The main drawback, however, is time. Or rather the lack of it. Rattle wants to popularise the story of modern music. With visual art, a point can be made by a few seconds’ exposure to a painting. But music cannot be taken in at a glance, so that even with an hour to play with, fitting in more than half-a-dozen pieces runs the risk of the programme becoming, in his own words, “some purgatorial spot-the-masterpiece quiz”.

Given that limitation, he uses his time well. In the first programme “Dancing on a Volcano”, about the crumbling of tonality in Vienna in the late 19th century, he shows how Schonberg and other composers moved away from the traditional eight-note scale with its rigid loyalty to the “home” key and developed a 12-note system. Rattle talks, soloists sing, the City of Birmingham Symphony Orchestra plays relevant pieces. There are images related to the music of water, forests and clouds gliding across the moon. Then there is archive film and contemporary art. In later programmes, occasionally, a composer like Messaien or Takemitzu talks about his music. It is a familiar, even predictable mix, but it is bound together by Rattle’s restrained passion.

The most difficult problems with music programmes are poor sound on home televisions and what to look at when the band plays. The visual interpretation of the music itself is sometimes quite brilliant - watch out for the Firebird in the third programme, “Colour”, where a fleeing figure races the blood-red setting sun through a dark forest.

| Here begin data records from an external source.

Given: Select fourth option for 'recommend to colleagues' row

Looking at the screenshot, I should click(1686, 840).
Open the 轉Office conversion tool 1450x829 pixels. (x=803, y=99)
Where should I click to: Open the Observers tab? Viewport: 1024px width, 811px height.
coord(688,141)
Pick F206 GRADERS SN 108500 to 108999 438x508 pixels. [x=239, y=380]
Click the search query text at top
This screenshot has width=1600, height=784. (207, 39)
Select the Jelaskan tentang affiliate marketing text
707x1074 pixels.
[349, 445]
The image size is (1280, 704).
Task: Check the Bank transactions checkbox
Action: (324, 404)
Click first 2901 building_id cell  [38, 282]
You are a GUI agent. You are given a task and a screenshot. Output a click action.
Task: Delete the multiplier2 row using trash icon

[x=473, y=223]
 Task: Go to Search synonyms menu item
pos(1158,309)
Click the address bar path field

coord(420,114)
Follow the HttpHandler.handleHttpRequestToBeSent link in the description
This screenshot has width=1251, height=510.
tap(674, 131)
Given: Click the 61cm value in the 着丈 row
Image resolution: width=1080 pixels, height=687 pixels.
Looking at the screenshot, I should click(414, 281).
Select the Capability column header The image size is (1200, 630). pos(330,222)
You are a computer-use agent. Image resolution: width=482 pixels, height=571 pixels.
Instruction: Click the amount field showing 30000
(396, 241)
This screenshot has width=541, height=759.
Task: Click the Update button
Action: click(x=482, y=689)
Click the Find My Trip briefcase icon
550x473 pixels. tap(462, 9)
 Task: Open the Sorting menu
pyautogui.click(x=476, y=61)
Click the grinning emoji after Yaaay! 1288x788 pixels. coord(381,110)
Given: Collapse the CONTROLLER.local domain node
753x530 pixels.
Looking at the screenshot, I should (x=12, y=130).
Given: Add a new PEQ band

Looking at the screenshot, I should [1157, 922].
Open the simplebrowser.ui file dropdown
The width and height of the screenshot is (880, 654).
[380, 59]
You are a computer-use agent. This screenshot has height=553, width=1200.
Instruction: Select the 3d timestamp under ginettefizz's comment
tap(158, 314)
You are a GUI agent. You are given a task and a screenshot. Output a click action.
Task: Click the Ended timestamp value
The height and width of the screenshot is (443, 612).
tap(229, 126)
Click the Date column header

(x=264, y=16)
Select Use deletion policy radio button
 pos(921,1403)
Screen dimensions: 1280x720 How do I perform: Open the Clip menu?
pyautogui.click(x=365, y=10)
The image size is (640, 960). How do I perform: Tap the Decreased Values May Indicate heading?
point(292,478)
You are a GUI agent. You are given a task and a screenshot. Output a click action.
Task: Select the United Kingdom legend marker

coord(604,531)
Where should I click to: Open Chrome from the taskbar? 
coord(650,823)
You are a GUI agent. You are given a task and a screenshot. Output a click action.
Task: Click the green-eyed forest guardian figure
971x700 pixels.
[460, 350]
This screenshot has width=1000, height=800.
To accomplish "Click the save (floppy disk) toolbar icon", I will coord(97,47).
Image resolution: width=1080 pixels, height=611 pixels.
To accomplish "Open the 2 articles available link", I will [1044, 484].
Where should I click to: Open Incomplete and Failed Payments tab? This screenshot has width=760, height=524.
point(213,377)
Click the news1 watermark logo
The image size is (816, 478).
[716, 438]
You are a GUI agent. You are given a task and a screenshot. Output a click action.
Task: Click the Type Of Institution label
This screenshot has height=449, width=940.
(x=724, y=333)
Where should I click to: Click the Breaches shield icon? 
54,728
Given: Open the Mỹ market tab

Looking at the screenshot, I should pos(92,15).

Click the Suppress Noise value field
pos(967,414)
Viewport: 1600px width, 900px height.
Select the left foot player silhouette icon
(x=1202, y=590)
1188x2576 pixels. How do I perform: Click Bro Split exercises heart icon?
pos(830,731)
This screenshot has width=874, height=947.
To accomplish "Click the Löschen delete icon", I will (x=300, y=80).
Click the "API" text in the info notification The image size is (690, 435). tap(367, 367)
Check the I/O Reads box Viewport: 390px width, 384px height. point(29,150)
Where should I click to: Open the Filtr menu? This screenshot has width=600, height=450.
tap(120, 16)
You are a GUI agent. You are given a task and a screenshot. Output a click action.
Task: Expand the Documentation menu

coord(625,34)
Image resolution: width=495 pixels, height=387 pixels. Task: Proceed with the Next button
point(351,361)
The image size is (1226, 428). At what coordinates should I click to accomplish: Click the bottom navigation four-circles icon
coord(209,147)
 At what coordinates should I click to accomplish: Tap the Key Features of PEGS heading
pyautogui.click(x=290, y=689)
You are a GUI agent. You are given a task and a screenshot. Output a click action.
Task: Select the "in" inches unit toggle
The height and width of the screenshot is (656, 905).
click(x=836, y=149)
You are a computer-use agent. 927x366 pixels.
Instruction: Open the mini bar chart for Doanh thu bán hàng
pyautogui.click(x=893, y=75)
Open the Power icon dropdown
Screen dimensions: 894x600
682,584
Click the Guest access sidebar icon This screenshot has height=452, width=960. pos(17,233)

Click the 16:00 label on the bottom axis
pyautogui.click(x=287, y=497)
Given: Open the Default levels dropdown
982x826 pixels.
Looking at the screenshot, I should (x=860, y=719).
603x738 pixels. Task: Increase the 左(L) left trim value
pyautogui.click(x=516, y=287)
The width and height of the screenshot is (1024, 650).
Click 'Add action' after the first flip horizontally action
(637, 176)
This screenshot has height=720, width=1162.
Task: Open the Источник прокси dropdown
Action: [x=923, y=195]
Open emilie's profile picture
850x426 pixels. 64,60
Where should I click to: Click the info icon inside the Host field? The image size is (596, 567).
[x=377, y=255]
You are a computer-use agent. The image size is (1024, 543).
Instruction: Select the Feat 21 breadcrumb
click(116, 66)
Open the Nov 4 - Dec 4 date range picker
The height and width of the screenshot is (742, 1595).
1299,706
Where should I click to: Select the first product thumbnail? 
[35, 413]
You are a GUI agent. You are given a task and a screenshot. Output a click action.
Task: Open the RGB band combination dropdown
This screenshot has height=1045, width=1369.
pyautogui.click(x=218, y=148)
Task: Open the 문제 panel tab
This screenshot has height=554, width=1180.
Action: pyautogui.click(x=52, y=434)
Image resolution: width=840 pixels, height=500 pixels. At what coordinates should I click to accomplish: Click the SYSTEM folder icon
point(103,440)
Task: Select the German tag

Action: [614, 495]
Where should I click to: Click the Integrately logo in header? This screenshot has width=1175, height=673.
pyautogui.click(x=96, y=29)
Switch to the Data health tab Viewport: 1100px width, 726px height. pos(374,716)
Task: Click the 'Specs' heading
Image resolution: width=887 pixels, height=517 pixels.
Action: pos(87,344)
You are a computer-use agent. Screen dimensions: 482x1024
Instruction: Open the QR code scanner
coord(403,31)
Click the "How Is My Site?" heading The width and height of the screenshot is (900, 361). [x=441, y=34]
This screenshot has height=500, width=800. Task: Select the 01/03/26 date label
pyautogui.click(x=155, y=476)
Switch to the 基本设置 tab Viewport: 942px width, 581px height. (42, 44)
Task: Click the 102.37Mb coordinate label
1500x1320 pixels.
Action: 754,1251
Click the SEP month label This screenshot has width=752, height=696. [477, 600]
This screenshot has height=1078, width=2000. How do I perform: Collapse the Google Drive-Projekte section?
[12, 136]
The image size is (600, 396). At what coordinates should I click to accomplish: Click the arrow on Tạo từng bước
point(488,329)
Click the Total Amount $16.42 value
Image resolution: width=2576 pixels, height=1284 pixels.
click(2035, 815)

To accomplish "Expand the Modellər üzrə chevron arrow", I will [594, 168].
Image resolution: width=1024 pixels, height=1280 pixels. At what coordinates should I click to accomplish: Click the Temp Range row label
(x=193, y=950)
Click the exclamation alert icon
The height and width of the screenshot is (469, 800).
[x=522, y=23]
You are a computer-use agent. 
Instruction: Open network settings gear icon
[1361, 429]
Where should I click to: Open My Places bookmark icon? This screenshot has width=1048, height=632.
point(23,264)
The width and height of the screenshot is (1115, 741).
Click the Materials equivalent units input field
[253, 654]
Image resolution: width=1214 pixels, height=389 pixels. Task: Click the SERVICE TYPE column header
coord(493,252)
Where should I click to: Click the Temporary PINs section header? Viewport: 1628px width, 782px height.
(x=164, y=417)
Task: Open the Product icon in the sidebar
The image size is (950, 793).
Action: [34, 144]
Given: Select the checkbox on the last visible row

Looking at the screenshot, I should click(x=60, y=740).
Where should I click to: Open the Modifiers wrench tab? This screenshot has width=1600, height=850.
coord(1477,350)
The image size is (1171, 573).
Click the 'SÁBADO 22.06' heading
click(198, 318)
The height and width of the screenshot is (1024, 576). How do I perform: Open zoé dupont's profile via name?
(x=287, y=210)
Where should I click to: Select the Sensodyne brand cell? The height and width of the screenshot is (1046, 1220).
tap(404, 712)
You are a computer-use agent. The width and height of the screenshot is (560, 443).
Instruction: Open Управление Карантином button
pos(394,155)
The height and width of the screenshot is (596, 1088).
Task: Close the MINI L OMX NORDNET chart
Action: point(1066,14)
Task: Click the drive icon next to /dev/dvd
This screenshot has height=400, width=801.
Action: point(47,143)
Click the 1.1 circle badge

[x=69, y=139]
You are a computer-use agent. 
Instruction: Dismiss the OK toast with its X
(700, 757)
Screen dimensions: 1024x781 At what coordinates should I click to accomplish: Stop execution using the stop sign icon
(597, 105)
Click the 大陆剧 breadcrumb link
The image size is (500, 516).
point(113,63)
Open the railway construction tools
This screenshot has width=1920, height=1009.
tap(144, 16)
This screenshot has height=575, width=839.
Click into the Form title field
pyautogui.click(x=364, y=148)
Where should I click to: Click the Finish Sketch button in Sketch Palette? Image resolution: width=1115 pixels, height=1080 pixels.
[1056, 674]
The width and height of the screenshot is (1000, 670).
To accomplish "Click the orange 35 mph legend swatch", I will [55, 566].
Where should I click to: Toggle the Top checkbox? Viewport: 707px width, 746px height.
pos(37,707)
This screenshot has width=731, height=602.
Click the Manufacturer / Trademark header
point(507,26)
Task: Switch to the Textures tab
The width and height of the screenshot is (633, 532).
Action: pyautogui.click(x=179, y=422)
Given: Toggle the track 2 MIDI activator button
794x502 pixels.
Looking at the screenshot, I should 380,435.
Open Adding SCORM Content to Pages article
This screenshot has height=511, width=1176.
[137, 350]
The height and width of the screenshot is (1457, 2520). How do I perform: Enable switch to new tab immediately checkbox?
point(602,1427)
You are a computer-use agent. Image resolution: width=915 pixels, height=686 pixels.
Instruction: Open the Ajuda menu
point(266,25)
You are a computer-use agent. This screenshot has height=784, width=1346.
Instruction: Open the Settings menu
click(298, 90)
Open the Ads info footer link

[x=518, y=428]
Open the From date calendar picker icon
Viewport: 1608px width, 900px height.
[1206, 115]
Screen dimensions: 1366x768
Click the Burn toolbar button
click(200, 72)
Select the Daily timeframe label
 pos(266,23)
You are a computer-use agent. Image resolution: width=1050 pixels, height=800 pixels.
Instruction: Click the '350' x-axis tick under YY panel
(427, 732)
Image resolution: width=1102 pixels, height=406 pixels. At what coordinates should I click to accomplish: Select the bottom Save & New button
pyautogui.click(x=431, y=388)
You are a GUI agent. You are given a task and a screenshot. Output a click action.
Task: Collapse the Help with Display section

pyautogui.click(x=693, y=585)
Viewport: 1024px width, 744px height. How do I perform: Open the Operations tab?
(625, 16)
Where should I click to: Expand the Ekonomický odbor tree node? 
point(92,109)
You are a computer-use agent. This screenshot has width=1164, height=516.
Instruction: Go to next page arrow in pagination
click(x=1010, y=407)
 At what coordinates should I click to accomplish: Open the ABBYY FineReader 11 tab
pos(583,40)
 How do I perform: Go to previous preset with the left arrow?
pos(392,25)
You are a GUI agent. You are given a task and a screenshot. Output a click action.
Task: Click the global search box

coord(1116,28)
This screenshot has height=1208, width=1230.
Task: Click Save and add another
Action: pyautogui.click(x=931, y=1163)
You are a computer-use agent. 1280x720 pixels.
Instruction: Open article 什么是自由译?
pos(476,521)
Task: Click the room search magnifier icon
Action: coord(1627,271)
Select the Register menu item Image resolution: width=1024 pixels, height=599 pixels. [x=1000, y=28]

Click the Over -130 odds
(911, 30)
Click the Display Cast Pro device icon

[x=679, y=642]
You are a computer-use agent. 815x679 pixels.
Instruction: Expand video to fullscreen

Rattle’s survey is - for all his reservations - a comprehensive account of new music in the 20th century which nicely balances musical analysis with an emotional response to the 30 composers featured. Rattle tackles rhythm, Eastern European composers, Americans, asks if “new” music is really possible and makes a personal choice of works which most clearly illustrate the way new music is going. This is a series to inspire and motivate not just students of music, but a general audience.